The Lowy of Tonbridge

The extent of the Lowy as depicted by Dumbreck (Archaeologia Cantiana, Vol. 72, p.146, 1958)

Soon after the Norman invasion of 1066, William the Conqueror empowered one of his kinsmen, Richard fitzGilbert (later known as Richard de Clare and Richard of Tonbridge) to take over an area of land around the site of Tonbridge castle. This area was known as the Lowy of Tonbridge and its purpose was to provide support for the maintenance and defence of the castle. This was achieved by requiring some of the tenants within the Lowy to do military service when necessary, for example in defence of the castle itself. Tenants might also pay rent or rent-in-kind for example by providing animals to help feed the garrison.

The name 'Lowy' derives from a French word meaning 'league', a unit of distance roughly equivalent to two miles. A Lowy therefore would include all land within this distance of the castle, but in Tonbridge this was not the case. As the map shows, The Lowy of Tonbridge included some land more than a league away, and excluded some within this distance. It is claimed that the total area of the Lowy matched that of Richard fitzGilbert’s possessions in Normandy.

Hasted's map of the Lowy. Click on the image to see a larger zoomable version.

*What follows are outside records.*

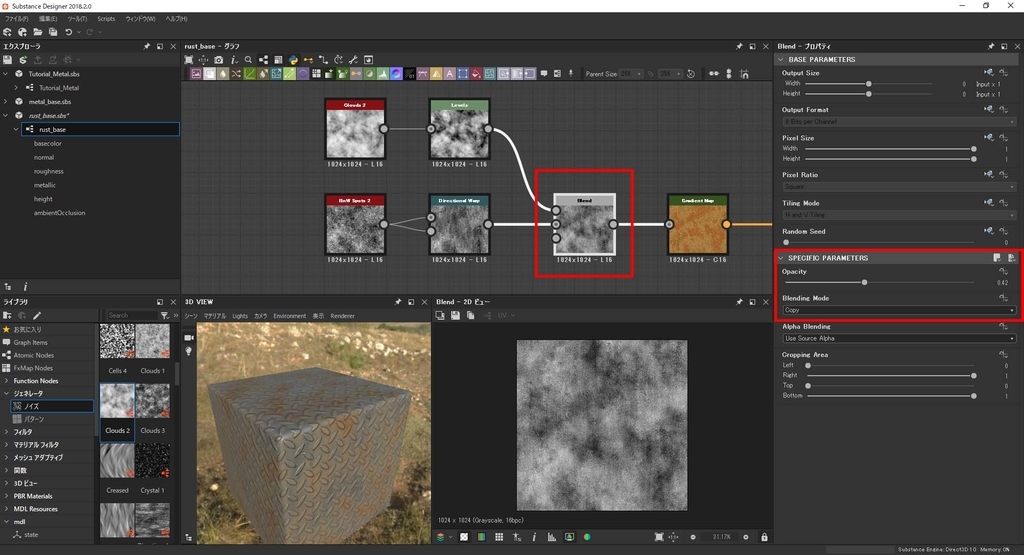This screenshot has width=1024, height=555.
Task: Open the Scripts menu
Action: (105, 19)
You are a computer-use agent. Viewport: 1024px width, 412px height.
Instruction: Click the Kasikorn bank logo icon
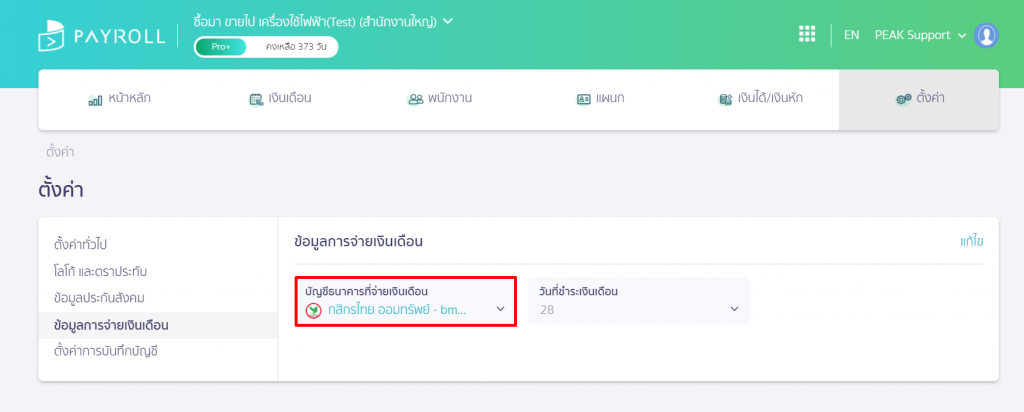(x=313, y=309)
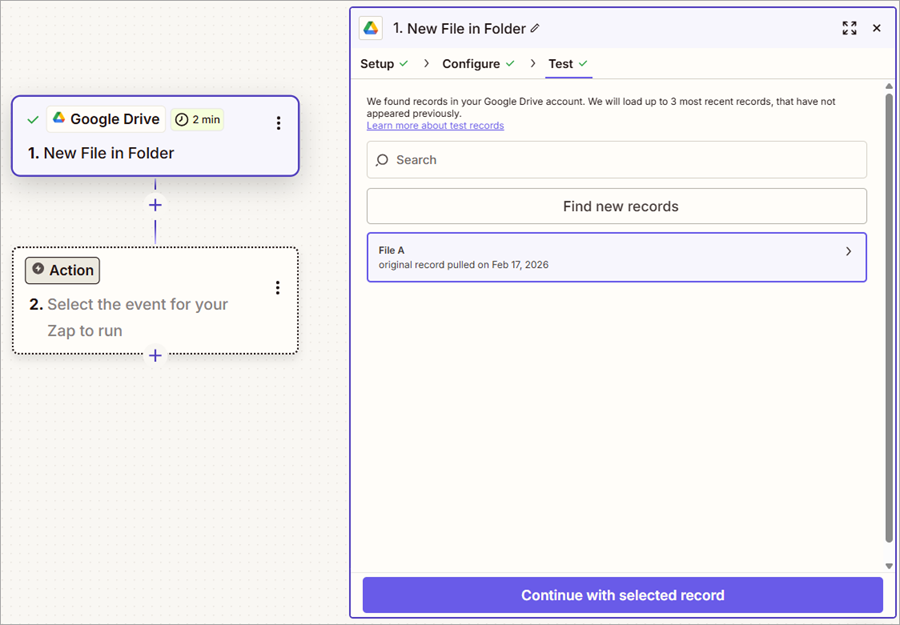Switch to the Configure tab

[x=471, y=64]
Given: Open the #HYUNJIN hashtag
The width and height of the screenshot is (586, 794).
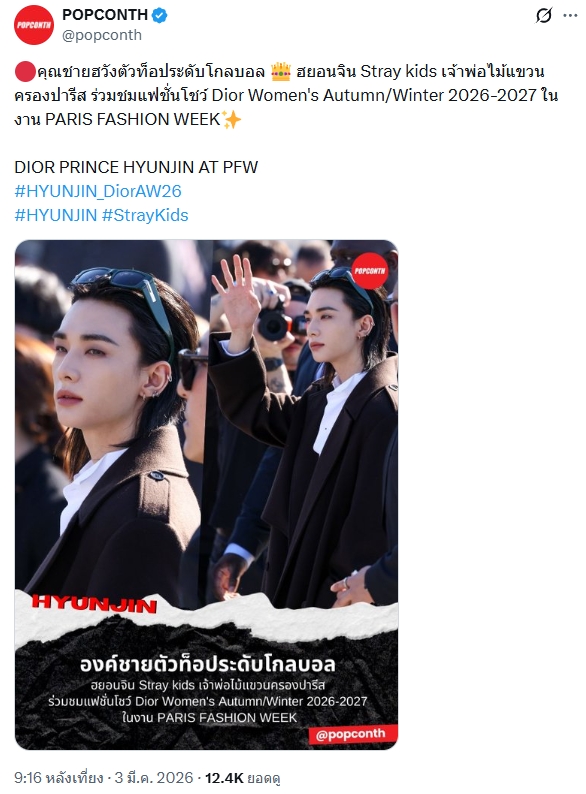Looking at the screenshot, I should [x=56, y=215].
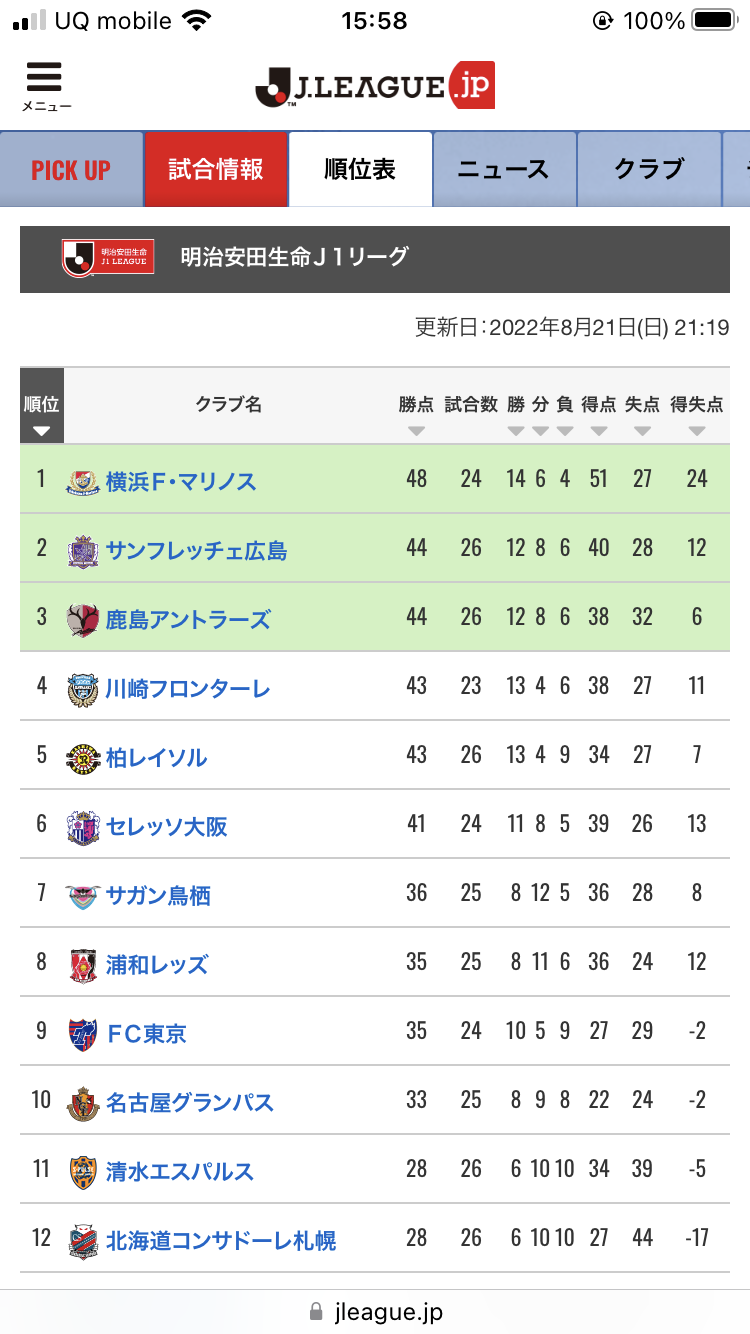Open the PICK UP tab
750x1334 pixels.
pyautogui.click(x=71, y=169)

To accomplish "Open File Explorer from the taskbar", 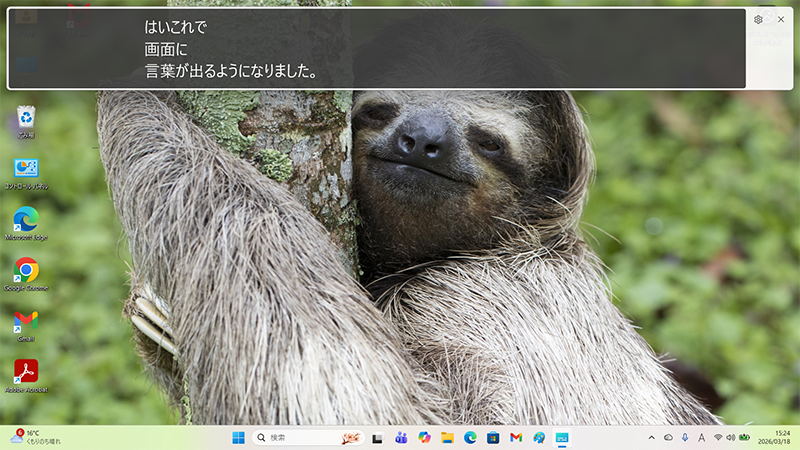I will click(447, 438).
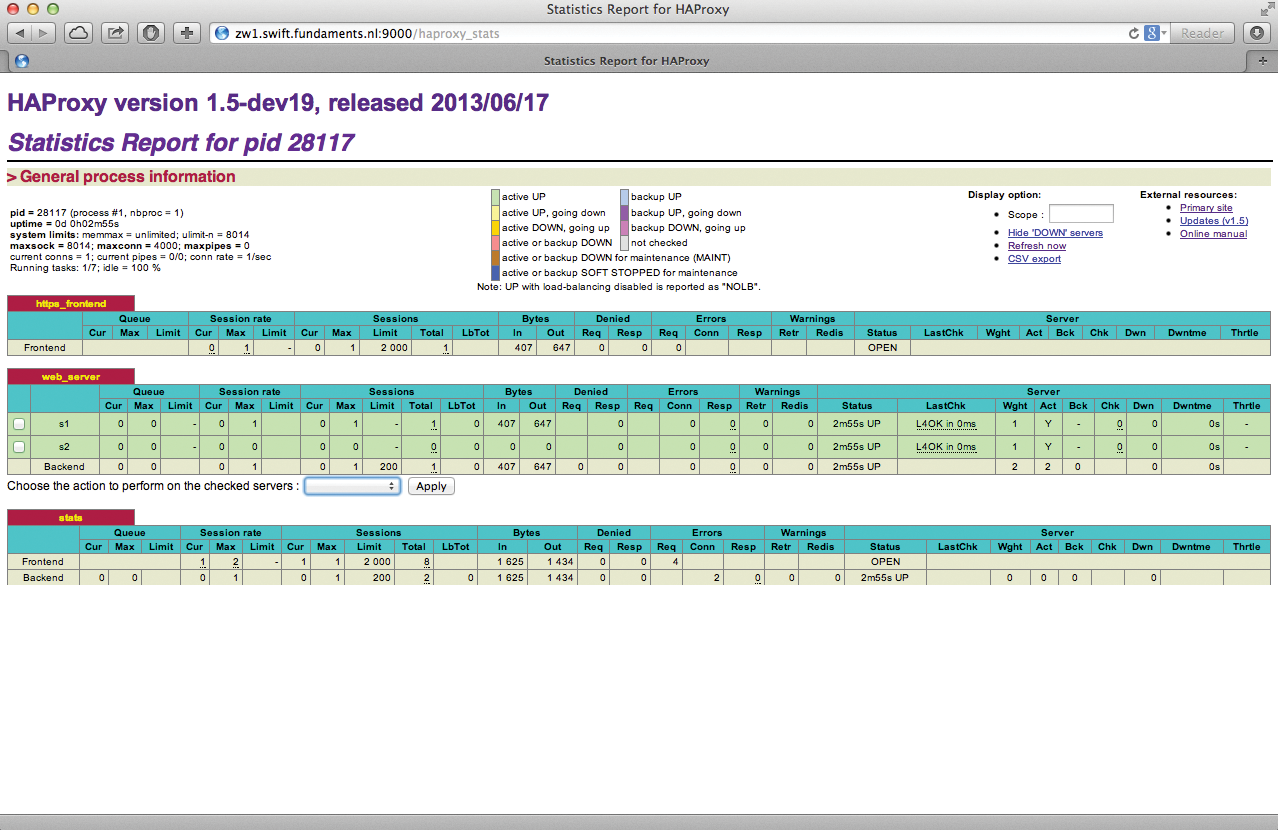Click the plus bookmark button beside address bar
The height and width of the screenshot is (830, 1278).
coord(187,33)
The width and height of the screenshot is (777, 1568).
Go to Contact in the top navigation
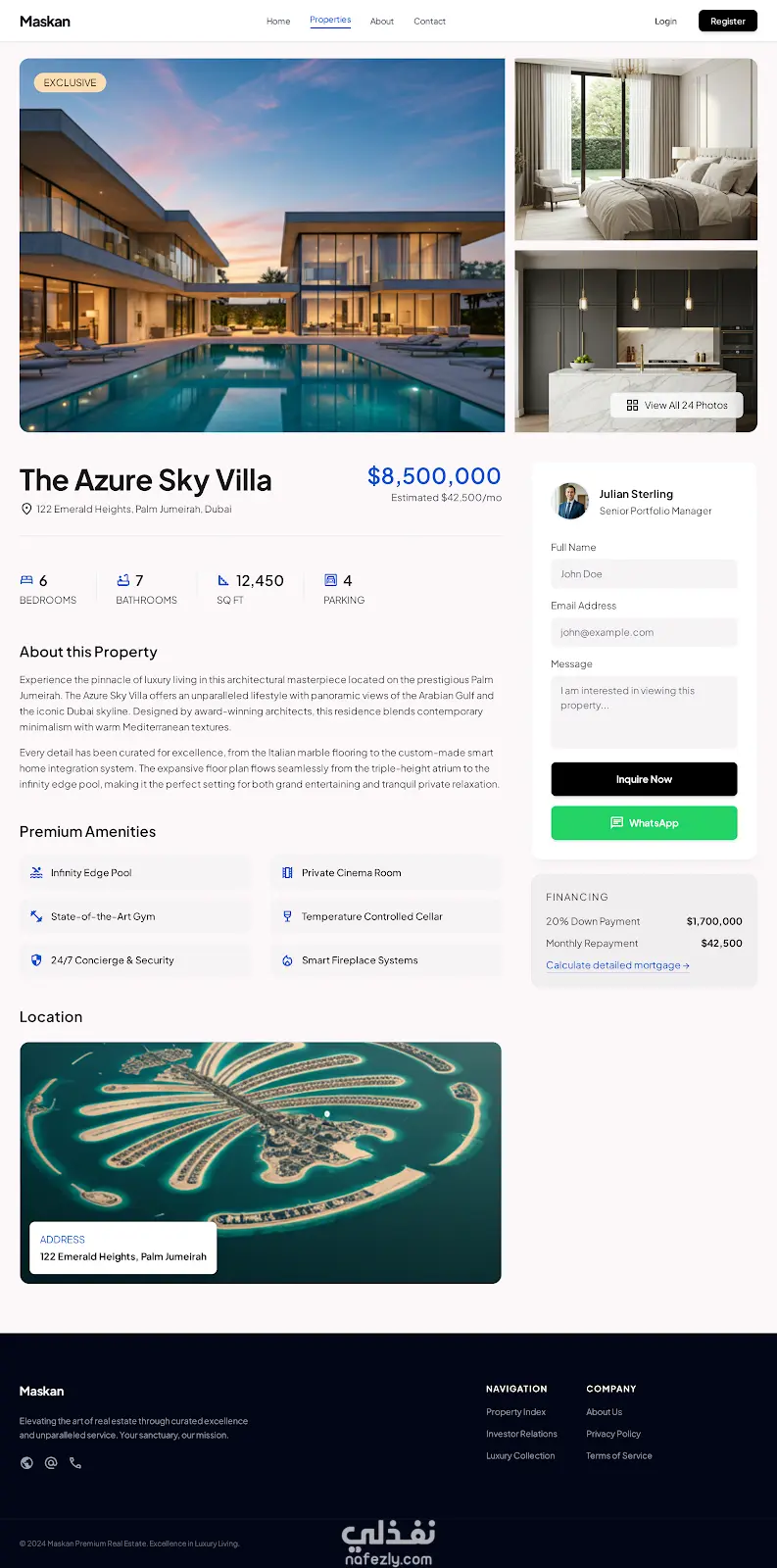(x=429, y=22)
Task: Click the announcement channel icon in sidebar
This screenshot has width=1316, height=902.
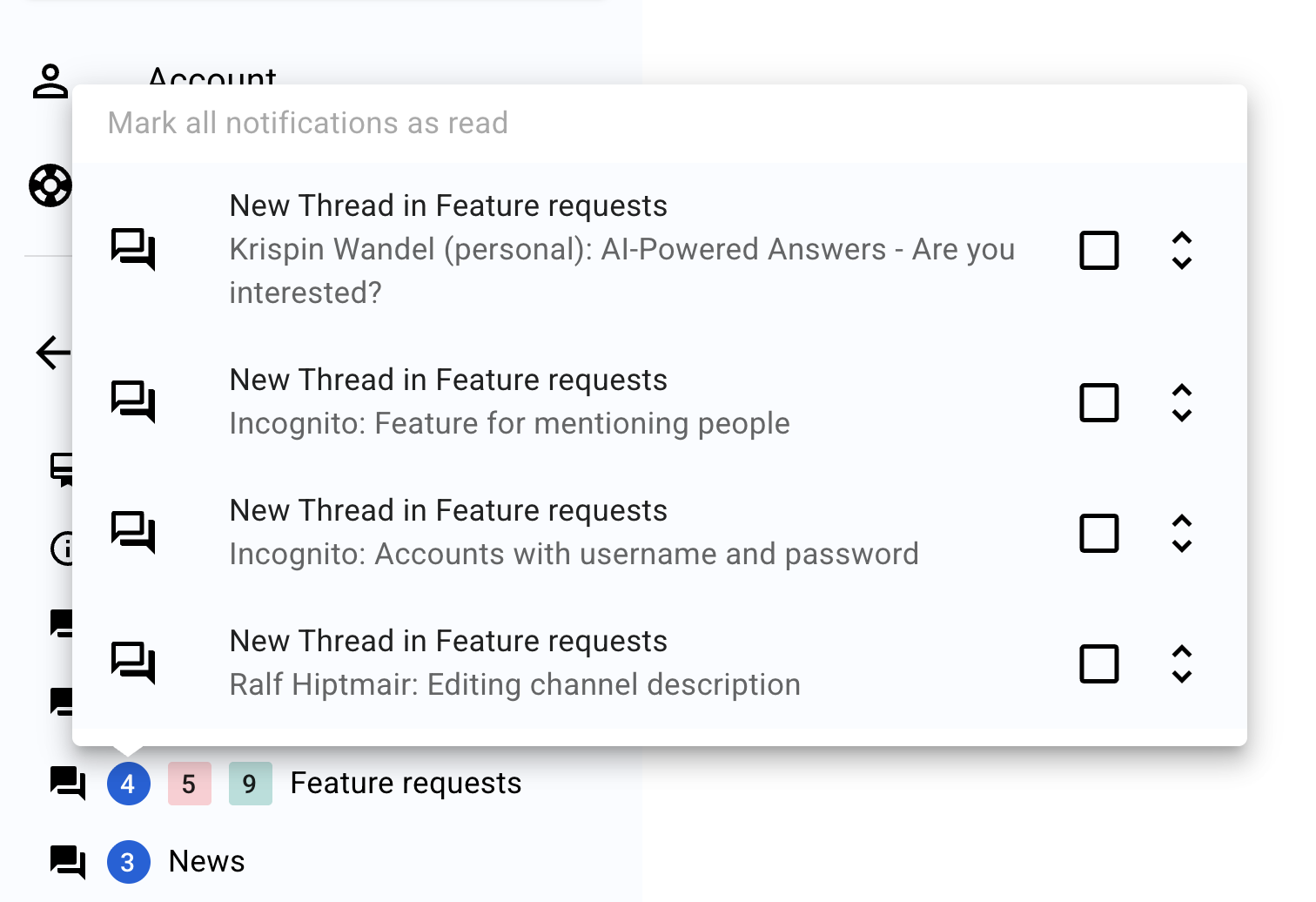Action: point(61,470)
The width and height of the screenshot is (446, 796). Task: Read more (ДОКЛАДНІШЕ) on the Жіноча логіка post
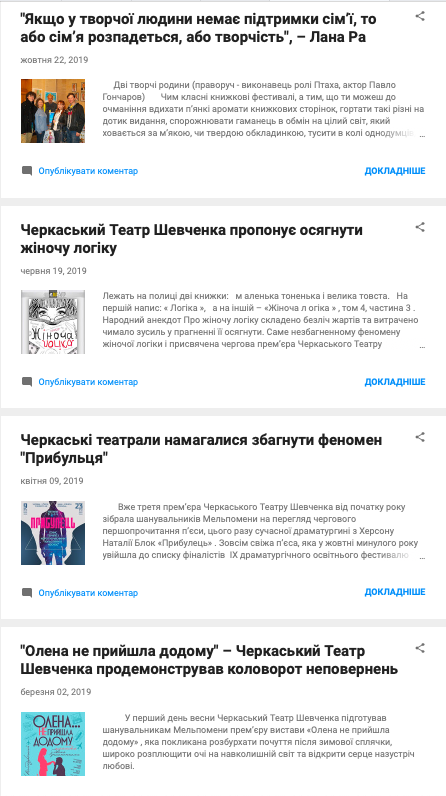(395, 382)

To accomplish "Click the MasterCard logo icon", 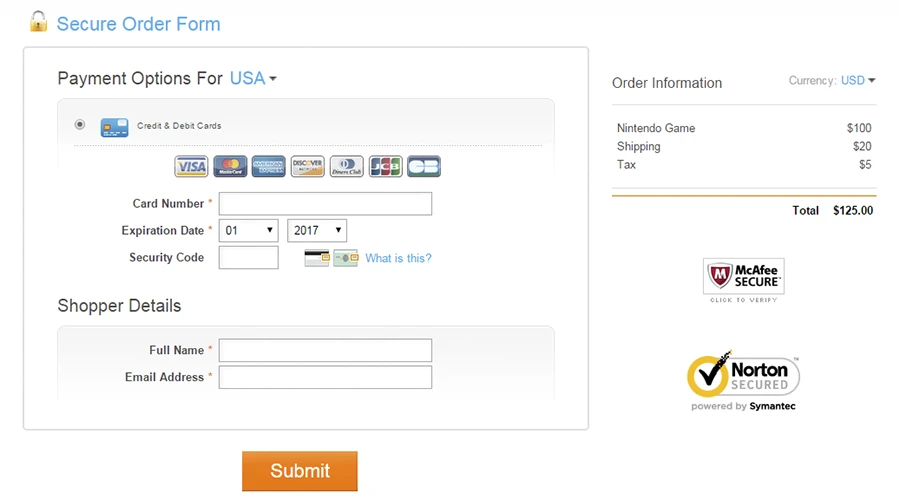I will 230,166.
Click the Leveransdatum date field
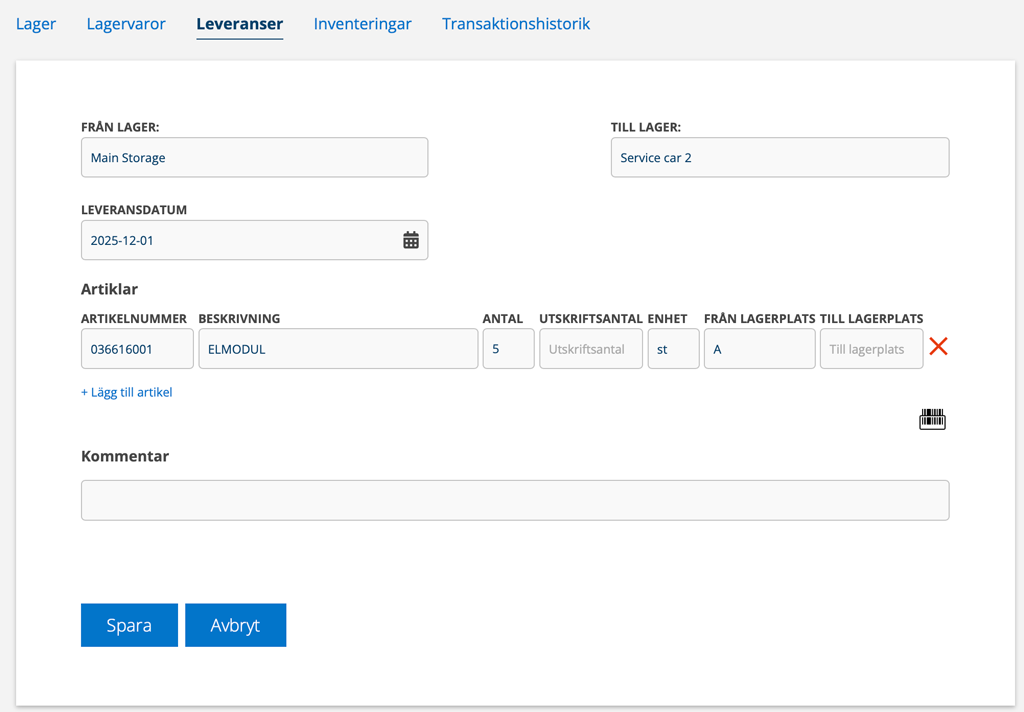 (240, 241)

Much of the land which Richard took to himself consisted of ‘dens’, woodland clearings belonging to landowners in other parts of the county, which they used for pasture for swine. The word lives on in place-names such as Hilden, Barden, Hawden and Hollanden.

Late 12th-century records indicate that the land held in the Lowy by Richard’s descendants, the de Clares, included the castle and borough of Tonbridge, the Manor of Dacherst (between Hildenborough and Leigh , the Manor of Hadlow and other land in Hilden[borough] and South[borough]. The de Clares also established two deer-hunting parks within the Lowy, at South Frith and North Frith.

The map on the left, published by Edward Hasted in about 1790, shows the Lowy, with the neighbouring Hundreds left blank. The boundary of the Lowy can also be traced on the 1866 6-inch Ordnance Survey map.

The seal of the Lowy

The Lowy was also a 'liberty' an administrative region to which special privileges and exemptions apply. For example, it was independent of the county sheriff and could hold its own court for crimes of any magnitude. F. W. Jessup in his History of Kent describes the Lowy as 'in some respects a miniature county in itself. The seal of the Lowy, shown here, is now also used for the logo of Tonbridge Historical Society. The Latin inscription translates as 'The Lowy of Tonbridge in the county of Kent'.

Articles on The Lowy of Tonbridge appeared in Archaeologia Cantiana Volume 72 (1958) and Volume 96 (1980).